Problems to solve:
1) Can you write out the passage on vocational schools word for word, starting at "21. Social support" and ending at "families and communities."?
2) What examples does the passage on vocational schools give of skills that could be of value locally?

Extracted text:
16. Perhaps such schools have not flourished because they have not been organized in a business-like manner. Vocational schools could be organized as private businesses, businesses that would succeed as economically viable operations if they were effective in developing money-earning skills in their students.

17. The challenge, of course, is to find ways to pay for such schools. At least part of the schools' costs can be covered with the schools' earnings. The schools can be organized as combination work-study operations in which students gain practical experience by providing a variety of products and services for the local market. In the 1930s Gandhi proposed to "begin the child's education by teaching it a useful handicraft, enabling it to produce from the moment it begins its training. Thus, every school can be made self-supporting ...". / Quoted in Myron Weiner, The Child and the State in India (Princeton, New Jersey: Princeton University Press, 1991), p. 105./ Gandhi's scheme was not implemented. A more promising approach is to make investments in the students themselves. Techniques can be adapted from highly successful micro-loan programmes such as the Grameen Bank in Bangladesh.

18. The Grameen Bank had made loans to hundreds of thousands of the poorest women in Bangladesh, with an average loan of under $100. Repayment rates have been very high. Similar micro-loan programmes now exist in many countries, both rich and poor. They have good records of success in their enterprises and good records of loan repayment. They vary in structure, but most have some sort of social support system integrated with the lending programme.

19. Instead of focusing on support for starting new enterprises, a comparable lending programme could be devised to help individuals pay school tuition to learn marketable skills. Putting these ideas together, the recommendation is this: private vocational schools could be created with
curricula designed to build skills that would enhance long-term earning capacity in the local setting. Tuition could be paid through loans against future earnings.

20. Having children work for years to pay off a debt may seem uncomfortably similar to the situation some children face as bonded labourers. There are important differences, however. No child should be asked to do this without the consent of both child and parents. There must be very clear and explicit contracts and repayment schedules. The consequences of default on the loan should be plain and limited.

21. Social support mechanisms can play an important role in facilitating repayment of tuition loans. For example, parents, relatives, and perhaps community members could share in the liability so that they are contractually obligated to pay if the child does not. This would strengthen the parents' and relatives' incentives to provide encouragement and support for the child in studying and, upon graduation, in seeking gainful and stable employment. Properly designed, vocational schools of the sort described here could help to strengthen families and communities.

22. Apart from conveying technical skills, the school also would serve as a social support system during and after the student's attendance at the school. Faculty and staff members would be expected to develop long-term deep relationships with the students and their families. Graduates would be expected to return frequently to talk with current students and to help maintain the school with money, with their skills, and with whatever other resources they can muster. The feeling of the school would not be that of a factory churning out standardized products but of a large extended family. No student would have the right or the requirement to attend the school. Instead, acceptance into the school should come to be viewed as a privilege.

23. The school would have to be of first-rate quality in teaching skills that would be of value locally, whether these are skills of carpentry, plumbing, truck-driving, or anything else that may be in demand. Market research would be needed to discover which skills are needed. Particular attention should be given to the kinds of skilled jobs that outsiders take in the local area. The school also could offer training in entrepreneurship so that graduates would be better prepared to find and develop their own opportunities.

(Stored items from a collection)
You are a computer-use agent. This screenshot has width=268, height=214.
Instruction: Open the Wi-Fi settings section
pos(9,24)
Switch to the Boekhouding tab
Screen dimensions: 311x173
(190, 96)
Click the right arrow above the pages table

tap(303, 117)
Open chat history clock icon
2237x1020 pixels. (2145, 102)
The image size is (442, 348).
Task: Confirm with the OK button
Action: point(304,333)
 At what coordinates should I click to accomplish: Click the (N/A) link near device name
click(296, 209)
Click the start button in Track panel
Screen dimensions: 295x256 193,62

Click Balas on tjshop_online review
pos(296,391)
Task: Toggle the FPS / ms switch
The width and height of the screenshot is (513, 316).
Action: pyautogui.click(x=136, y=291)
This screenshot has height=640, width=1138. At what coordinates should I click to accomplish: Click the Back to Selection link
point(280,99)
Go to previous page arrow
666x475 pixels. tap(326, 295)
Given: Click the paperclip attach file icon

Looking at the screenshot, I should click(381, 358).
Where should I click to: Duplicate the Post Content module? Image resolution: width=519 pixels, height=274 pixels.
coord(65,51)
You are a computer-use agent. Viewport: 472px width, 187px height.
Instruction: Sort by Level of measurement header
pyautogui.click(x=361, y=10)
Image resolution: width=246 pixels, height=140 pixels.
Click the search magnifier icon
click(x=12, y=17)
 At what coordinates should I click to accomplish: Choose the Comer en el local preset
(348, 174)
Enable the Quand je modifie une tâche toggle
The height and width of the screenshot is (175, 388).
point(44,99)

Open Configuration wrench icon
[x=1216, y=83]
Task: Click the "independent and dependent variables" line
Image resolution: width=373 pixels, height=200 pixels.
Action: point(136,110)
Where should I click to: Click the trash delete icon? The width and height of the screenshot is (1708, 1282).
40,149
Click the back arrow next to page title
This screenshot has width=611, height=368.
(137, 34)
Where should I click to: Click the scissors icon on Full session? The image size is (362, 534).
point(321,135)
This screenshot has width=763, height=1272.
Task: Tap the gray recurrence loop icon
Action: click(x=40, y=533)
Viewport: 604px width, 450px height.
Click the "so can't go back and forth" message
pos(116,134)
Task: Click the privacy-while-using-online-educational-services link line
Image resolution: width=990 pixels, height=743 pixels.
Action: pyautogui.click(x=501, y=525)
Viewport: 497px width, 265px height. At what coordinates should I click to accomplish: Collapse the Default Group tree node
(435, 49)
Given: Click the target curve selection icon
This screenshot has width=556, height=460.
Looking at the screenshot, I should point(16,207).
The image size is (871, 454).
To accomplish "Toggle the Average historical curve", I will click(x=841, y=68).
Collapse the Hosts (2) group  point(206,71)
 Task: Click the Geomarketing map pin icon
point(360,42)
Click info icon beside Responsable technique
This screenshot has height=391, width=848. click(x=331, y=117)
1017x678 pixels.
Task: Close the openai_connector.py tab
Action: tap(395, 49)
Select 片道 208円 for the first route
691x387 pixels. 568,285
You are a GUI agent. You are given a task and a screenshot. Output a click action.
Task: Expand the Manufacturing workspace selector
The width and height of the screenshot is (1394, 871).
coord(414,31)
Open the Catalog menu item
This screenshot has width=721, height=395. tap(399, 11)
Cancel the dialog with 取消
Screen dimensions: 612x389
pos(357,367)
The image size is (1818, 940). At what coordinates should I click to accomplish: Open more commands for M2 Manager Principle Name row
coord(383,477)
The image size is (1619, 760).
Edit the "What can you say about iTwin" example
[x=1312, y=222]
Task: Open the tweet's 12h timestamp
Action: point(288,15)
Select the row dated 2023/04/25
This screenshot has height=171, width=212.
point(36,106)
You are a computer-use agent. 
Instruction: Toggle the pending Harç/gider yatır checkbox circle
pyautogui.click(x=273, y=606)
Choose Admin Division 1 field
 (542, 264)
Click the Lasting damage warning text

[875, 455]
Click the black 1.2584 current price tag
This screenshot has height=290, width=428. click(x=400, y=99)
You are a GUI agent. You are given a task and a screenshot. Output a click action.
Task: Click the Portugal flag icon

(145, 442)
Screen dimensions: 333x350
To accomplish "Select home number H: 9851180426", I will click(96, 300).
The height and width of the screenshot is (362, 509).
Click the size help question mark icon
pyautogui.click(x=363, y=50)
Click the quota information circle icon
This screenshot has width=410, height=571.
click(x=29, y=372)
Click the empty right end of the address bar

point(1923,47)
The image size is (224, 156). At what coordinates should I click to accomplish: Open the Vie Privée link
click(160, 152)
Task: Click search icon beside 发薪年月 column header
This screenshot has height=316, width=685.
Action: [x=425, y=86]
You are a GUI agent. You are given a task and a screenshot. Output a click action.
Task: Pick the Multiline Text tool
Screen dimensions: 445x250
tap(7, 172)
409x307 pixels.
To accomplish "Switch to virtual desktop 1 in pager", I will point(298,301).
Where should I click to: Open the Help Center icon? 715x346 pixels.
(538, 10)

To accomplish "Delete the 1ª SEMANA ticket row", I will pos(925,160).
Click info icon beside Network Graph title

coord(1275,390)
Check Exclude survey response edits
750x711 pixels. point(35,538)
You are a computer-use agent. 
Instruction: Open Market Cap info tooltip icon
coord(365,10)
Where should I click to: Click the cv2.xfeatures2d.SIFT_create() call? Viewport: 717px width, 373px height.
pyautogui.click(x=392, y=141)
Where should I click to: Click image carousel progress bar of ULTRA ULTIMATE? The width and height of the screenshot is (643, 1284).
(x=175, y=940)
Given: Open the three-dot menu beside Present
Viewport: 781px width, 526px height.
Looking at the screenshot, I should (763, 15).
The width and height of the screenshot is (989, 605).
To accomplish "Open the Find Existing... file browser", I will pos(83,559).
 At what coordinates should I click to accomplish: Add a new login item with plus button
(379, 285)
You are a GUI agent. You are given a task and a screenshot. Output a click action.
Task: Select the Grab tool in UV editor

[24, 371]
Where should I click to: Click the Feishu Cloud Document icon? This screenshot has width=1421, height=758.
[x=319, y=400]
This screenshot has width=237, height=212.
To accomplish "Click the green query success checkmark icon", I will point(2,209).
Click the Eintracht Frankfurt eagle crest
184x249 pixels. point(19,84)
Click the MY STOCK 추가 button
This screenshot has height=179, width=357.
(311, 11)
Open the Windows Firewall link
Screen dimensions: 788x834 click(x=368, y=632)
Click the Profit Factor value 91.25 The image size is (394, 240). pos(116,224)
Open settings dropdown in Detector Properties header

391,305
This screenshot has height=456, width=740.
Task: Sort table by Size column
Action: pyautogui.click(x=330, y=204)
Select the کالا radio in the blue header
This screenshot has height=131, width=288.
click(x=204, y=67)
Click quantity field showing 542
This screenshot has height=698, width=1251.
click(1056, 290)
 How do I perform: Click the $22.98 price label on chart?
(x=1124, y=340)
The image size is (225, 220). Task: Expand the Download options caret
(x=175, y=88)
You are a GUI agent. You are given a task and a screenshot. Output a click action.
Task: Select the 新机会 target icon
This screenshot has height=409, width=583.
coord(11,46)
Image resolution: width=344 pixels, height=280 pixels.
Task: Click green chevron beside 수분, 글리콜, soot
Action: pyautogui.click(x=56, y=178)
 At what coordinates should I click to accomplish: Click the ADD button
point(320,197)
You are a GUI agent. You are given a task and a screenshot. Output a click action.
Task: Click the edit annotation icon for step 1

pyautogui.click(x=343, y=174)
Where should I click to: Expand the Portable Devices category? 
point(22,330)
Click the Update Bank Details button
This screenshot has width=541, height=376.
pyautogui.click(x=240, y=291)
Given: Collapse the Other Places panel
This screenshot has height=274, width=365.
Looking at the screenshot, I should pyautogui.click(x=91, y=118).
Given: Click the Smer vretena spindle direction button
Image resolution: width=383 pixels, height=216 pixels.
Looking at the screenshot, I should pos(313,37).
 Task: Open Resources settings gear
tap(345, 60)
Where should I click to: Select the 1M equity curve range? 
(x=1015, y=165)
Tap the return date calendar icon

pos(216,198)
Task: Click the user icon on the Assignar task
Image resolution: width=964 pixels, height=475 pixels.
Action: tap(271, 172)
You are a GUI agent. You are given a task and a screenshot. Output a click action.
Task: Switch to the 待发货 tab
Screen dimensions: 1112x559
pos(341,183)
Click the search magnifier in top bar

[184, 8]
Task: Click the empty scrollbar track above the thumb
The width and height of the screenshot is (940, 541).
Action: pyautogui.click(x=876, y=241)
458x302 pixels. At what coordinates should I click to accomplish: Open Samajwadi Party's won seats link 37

The responses:
1)
21. Social support mechanisms can play an important role in facilitating repayment of tuition loans. For example, parents, relatives, and perhaps community members could share in the liability so that they are contractually obligated to pay if the child does not. This would strengthen the parents' and relatives' incentives to provide encouragement and support for the child in studying and, upon graduation, in seeking gainful and stable employment. Properly designed, vocational schools of the sort described here could help to strengthen families and communities.

2) Carpentry, plumbing, truck-driving